上图中的请求是携带了 cookie 的,cookie 里是包含了 JSESSIONID 的。
服务端可以基于 JSESSIONID 来获得 session ,再从 session 里取出用户,进而来判断该用户是否存在。
但是这个流程里有一个问题,我们需要在每一个 controller 里来写这些业务逻辑。
我们可以通过拦截器(由 SpringMVC 提供)来统一拦截判断,最后决定是否放行。
此外,如果要做分布式 session,会存在系统负担和性能以及安全问题。考虑到系统负担和安全,我们可以在拦截器拦截到之后,将 session 中的用户信息保存到 ThreadLocal 中。每一个进入 Tomcat 的请求都是一个独立的线程,那么将来 ThreadLocal 就会在线程内开启一个独立的空间去保存这些请求(请求中携带了对应的用户信息)。这样一来,不同的用户访问 controller,都是一个独立的线程,每一个线程都有自己的用户信息,相互独立不干扰,controller 从 ThreadLocal 中取出用户信息。)

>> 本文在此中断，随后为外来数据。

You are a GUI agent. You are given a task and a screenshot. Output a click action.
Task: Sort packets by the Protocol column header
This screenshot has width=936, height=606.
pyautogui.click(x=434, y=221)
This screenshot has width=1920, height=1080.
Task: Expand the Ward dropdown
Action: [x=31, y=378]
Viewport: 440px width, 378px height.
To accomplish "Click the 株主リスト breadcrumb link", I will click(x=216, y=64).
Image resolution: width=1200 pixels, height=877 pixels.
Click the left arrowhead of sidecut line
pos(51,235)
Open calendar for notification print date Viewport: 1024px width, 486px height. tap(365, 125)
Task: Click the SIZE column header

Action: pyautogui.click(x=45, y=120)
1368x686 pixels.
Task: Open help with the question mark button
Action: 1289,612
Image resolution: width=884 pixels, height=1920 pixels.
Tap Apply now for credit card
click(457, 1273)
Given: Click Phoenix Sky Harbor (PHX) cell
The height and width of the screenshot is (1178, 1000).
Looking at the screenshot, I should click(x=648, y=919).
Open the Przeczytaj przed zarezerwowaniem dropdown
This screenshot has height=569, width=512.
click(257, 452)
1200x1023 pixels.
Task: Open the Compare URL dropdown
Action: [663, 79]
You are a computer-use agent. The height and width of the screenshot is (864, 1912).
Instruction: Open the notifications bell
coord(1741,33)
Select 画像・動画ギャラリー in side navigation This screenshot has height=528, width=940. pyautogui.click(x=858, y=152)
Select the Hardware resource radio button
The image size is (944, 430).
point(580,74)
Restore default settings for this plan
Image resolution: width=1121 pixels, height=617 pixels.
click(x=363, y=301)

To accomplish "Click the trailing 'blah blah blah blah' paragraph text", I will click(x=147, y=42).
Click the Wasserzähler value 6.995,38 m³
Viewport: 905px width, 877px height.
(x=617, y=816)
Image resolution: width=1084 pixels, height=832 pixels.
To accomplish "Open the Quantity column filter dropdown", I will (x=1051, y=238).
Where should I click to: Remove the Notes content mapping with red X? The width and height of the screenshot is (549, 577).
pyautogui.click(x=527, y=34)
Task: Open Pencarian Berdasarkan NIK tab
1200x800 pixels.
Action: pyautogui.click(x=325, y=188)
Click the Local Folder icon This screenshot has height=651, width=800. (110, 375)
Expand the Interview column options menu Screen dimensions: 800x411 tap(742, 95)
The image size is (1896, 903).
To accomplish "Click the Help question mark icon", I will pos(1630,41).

1、我们新建一个拦截器loginIntercepter:
public class LoginInterceptor implements HandlerInterceptor {
@Override
public boolean preHandle(HttpServletRequest request, HttpServletResponse response, Object handler) throws Exception {
//1、获取session
HttpSession session = request.getSession();
//2、获取session中的用户
Object user = session.getAttribute("user");
//3、判断用户是否存在
if(user == null) {
//4、不存在,拦截,返回401状态码
response.setStatus(401);
return false;
}
//5、存在,保存信息到ThreadLocal
UserHolder.saveUser((UserDTO) user);
//6、放行
return true;
}
@Override
public void afterCompletion(HttpServletRequest request, HttpServletResponse response, Object handler, Exception ex) throws Exception {
//7、移除用户
UserHolder.removeUser();
}
}
2、接下来我们配置这个拦截器,新建一个MvcConfig 实现 WebMvcConfigurer接口,将拦截器添加,并且排除掉不需要拦截的路径(发送短信验证码,短信验证码登录等):
@Configuration
public class MvcConfig implements WebMvcConfigurer {
@Override
public void addInterceptors(InterceptorRegistry registry) {
registry.addInterceptor(new LoginInterceptor())
.excludePathPatterns(
"/shop/**",
"/voucher/**",
"/shop-type/**",
"/upload/**",
"/blog/hot",
"/user/code",
"/user/login"
);
}
}
4、session共享问题的分析
所以如果在多台Tomcat的情况下,就会存在session的共享问题,在后续通过Redis来解决这个问题,Redis同样满足内存存储以及键值对的结构,最为重要的一点就是可以实现数据共享。